# Моделизм > Моделизм: Авто-БТТ >  Танки КВ-1э и КВ-2 от PST 1/72

## ЛИТОВЕЦ

У важаемые с большим трудом нашел танки КВ-1Е и КВ-2 от PST 1/72 . Увы неокозалось руководств по сборке. Если у ково осталось буду блогодарен. По контактам на коробочке свезатса невозможно.

----------


## Rost

Наилучший и самый копийный вариант - поставить траки от ARMORY.
Они сделаны с использованием 3D методом прототипирования.
http://www.armory-rus.ru/AC72/KV/BIG/ar_ac7242.jpg

Рекомендую также и катки заменить.

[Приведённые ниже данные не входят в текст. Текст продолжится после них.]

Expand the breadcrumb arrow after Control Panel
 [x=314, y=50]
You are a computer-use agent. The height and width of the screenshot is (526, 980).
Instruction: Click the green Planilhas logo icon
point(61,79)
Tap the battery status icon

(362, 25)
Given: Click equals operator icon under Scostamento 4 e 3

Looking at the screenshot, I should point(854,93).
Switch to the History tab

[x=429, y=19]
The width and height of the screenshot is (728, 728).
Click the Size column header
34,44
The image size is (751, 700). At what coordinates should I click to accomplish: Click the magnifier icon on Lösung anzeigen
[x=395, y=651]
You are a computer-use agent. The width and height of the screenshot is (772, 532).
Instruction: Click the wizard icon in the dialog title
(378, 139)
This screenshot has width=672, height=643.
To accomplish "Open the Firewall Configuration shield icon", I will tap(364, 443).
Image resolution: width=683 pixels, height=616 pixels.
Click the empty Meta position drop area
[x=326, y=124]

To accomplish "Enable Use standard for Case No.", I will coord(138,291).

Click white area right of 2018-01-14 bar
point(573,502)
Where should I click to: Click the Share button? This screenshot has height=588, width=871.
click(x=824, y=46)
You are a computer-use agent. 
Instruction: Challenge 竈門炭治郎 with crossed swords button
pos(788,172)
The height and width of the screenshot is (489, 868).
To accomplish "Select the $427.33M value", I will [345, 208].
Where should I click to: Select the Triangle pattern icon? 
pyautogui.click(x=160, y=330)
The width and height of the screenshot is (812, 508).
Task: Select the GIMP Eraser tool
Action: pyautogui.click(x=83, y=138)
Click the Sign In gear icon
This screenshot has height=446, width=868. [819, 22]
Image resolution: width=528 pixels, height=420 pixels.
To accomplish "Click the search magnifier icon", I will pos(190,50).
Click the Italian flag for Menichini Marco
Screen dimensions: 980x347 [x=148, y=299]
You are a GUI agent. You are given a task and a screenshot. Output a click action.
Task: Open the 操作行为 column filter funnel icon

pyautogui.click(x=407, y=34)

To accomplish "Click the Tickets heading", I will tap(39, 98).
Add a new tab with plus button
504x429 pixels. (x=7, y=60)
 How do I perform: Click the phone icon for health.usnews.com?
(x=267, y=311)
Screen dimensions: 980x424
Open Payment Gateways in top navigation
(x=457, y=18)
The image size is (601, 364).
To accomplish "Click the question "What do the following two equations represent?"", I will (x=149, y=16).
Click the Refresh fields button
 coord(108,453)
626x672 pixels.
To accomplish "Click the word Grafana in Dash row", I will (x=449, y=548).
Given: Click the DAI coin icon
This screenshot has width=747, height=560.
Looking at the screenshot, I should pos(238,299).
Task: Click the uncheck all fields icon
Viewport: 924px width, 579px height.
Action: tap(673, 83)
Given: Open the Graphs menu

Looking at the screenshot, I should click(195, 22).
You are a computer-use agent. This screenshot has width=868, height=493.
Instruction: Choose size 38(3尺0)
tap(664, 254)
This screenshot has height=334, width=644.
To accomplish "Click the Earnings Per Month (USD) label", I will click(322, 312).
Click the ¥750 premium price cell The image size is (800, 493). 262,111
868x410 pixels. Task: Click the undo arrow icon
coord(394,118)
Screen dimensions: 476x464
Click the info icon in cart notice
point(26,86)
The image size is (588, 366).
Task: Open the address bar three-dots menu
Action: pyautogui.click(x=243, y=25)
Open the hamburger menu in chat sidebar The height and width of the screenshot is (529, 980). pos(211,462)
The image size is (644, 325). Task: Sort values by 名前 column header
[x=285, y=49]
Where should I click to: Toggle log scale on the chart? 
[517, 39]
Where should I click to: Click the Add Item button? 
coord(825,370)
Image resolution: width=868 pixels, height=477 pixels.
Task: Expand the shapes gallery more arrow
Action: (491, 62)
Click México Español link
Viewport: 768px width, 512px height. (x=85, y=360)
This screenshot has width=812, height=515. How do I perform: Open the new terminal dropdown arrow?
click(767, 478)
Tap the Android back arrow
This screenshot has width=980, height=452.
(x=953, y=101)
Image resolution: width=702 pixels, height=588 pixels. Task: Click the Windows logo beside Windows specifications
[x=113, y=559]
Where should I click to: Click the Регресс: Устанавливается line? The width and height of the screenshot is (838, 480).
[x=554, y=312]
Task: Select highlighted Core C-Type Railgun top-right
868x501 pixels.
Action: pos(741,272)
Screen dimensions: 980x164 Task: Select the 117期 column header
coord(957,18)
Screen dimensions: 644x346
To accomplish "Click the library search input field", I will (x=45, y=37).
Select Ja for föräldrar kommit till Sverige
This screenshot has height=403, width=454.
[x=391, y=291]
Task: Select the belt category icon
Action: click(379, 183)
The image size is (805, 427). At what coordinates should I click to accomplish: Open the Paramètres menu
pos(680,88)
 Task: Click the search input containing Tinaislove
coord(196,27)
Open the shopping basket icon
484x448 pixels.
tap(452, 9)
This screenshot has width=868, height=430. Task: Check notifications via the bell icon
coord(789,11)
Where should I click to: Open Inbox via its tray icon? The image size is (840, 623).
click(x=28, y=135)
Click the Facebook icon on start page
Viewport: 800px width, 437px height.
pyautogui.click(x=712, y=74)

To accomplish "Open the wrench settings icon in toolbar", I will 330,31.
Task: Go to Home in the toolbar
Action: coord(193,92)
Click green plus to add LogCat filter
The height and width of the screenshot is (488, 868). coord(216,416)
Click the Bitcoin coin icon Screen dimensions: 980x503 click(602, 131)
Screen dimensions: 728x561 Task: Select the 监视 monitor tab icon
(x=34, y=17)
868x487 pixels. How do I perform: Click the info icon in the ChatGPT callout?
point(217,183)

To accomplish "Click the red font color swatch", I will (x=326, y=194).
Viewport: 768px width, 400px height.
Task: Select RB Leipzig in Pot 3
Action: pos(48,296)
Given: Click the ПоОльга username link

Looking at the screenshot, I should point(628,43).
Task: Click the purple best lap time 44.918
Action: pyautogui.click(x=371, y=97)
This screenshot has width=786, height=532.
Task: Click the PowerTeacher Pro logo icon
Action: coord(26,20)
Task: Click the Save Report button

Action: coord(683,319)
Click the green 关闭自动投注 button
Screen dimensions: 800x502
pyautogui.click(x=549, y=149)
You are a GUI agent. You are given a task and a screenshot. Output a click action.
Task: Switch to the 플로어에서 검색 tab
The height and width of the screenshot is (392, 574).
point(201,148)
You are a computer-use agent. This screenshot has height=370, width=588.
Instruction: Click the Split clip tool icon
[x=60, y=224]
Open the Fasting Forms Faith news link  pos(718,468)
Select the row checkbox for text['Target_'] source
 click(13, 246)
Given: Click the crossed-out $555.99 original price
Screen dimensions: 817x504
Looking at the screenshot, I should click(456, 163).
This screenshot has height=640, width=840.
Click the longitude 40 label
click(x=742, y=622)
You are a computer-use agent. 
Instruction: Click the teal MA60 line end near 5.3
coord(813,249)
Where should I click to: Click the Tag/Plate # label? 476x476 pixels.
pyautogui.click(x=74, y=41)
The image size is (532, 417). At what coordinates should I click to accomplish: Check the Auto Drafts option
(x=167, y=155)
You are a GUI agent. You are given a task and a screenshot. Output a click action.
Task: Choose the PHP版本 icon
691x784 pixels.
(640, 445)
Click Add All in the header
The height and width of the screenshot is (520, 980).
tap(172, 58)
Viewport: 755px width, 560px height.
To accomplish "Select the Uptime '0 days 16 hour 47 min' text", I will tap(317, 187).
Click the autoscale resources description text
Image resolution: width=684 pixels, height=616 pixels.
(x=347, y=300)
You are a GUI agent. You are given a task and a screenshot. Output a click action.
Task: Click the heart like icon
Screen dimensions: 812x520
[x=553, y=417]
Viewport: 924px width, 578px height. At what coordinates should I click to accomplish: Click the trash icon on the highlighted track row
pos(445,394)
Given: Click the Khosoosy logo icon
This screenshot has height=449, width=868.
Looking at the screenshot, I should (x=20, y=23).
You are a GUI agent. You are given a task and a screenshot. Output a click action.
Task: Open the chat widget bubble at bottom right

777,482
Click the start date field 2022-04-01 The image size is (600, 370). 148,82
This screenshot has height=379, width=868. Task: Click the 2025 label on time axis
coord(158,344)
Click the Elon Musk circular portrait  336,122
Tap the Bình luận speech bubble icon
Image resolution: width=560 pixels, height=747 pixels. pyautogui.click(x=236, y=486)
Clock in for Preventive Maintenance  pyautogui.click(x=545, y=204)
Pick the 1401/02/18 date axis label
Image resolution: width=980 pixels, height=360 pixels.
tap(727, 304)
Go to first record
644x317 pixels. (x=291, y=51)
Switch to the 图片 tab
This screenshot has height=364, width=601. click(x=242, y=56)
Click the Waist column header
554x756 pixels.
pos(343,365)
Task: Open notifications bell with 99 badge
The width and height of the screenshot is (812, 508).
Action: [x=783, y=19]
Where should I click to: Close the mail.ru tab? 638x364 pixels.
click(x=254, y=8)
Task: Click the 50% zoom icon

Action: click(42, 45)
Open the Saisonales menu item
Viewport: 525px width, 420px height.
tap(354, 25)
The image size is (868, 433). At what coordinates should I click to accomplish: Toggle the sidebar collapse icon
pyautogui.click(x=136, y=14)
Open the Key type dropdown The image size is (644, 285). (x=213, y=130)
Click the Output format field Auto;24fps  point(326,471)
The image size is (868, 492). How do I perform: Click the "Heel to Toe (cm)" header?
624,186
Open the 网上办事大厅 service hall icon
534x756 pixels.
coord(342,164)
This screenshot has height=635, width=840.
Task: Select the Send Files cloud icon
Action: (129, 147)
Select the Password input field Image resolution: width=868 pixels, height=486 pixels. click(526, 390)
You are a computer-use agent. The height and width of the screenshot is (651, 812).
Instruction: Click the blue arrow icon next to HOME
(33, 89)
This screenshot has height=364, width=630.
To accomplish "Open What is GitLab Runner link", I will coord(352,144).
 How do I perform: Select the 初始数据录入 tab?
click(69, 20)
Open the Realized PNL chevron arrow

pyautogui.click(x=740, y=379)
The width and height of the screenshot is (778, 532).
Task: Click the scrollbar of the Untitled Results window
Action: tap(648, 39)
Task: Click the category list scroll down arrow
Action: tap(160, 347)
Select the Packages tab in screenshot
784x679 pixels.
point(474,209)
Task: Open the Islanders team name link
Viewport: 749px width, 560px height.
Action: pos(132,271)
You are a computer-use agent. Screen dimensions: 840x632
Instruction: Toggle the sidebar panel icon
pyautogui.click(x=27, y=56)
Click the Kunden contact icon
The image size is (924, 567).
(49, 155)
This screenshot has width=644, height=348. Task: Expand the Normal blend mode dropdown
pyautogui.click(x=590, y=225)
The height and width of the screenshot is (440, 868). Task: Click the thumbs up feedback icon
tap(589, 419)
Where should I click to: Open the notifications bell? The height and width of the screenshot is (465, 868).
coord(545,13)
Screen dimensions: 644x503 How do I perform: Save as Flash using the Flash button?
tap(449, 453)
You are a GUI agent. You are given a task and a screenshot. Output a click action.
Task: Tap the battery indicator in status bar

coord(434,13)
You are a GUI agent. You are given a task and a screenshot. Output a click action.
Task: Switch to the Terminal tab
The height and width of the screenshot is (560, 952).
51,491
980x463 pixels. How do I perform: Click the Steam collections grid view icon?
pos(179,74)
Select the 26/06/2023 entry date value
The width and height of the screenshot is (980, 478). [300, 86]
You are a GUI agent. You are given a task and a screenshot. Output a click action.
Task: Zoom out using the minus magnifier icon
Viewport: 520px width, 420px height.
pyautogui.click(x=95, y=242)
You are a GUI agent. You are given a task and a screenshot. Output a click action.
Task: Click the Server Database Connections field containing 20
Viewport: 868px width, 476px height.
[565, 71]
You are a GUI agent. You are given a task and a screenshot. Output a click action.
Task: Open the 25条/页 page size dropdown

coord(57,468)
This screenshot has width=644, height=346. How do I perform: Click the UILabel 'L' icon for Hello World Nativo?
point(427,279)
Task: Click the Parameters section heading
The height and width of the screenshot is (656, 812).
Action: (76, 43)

Имеется на выбор 6 видов катков для КВ в 72 масштабе. Вам подойдут эти
http://www.armory-rus.ru/AC72/KV/BIG/ar_ac7231.jpg

Или эти http://www.armory-rus.ru/AC72/KV/BIG/ar_ac7232.jpg
Вот здесь http://www.armory-rus.ru/index/0-33 можно посмотреть весь ассортимент продукции для КВ.
Только нужно зарегистрироваться на http://www.armory-rus.ru.

----------


## forten07

> У важаемые с большим трудом нашел танки КВ-1Е и КВ-2 от PST 1/72 . Увы неокозалось руководств по сборке. Если у ково осталось буду блогодарен. По контактам на коробочке свезатса невозможно.


ЗАчем Вам оно? Их править пекло- возмите Трумпетер

----------